Da Nord a Sud è emergenza per il maltempo

17 Gennaio 2017

ROMA. L'ondata di gelo polare che attanaglia lo Stivale non molla la presa: a Nord la colonnina di mercurio prosegue senza interruzioni la sua picchiata, con temperature quasi siberiane sull'Altopian...

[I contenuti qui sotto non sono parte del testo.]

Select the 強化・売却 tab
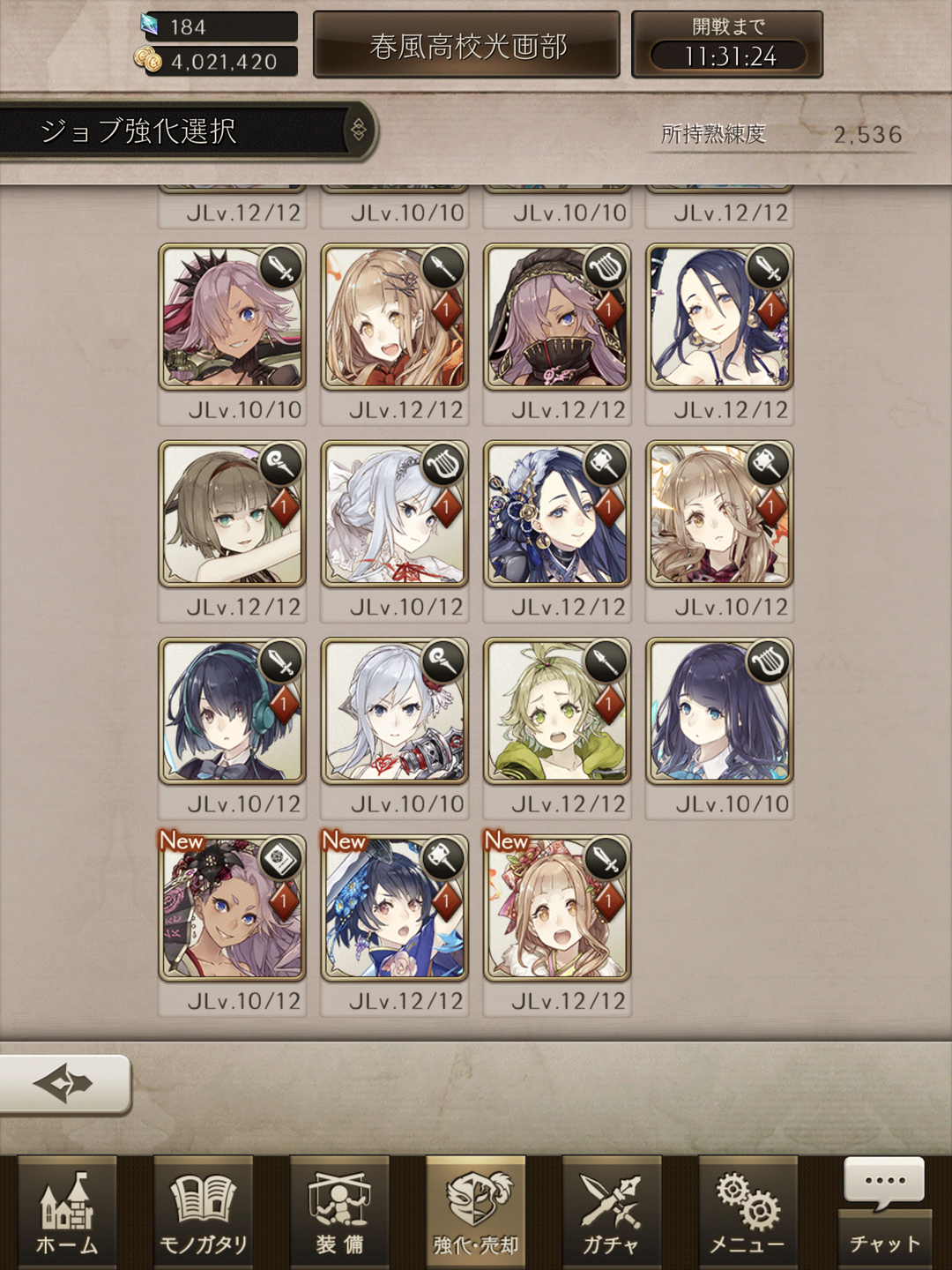The height and width of the screenshot is (1270, 952). tap(476, 1213)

ROMA. L'ondata di gelo polare che attanaglia lo Stivale non molla la presa: a Nord la colonnina di mercurio prosegue senza interruzioni la sua picchiata, con temperature quasi siberiane sull'Altopiano di Asiago; al Centro e in Sardegna la neve è caduta abbondante, costringendo molte amministrazioni a chiudere le scuole. Per questa ragione il ministro dell'Istruzione Valeria Fedeli ha annunciato una circolare per risolvere i problemi del freddo nelle aule. I fiocchi sono caduti copiosi anche nelle zone terremotate, cosa che ha peggiorato ulteriormente la vivibilità degli sfollati nel cratere e allocati nelle tensostrutture. Massima attenzione poi dei Vigili del Fuoco e Protezione Civile sugli edifici pericolanti, resi ancora più fragili dal peso della neve. Nel frattempo le temperature artiche hanno prodotto altre vittime: a Canicattì, nell'Agrigentino, un senzatetto di 53 anni è stato trovato senza vita dai carabinieri.

Il maltempo nelle regioni del Centro si è tradotto in forti nevicate, come quelle cadute sulla fascia appenninica dell'Umbria, delle Marche (tra cui Ascoli Piceno, ma senza creare grandi problemi alla viabilità e ai trasporti) e del Molise. I fiocchi sono caduti anche sulle aree colpite dal terremoto, tra cui Visso e Ussita, dove i rispettivi sindaci hanno criticato la gestione della viabilità. Il maltempo ha toccato anche il Reatino, dove la Protezione Civile ha emesso una allerta meteo per le prossime 36 ore. Anche il sud nella morsa del freddo: forti nevicate hanno interessato gran parte del Salernitano, provocando l'isolamento di molti centri.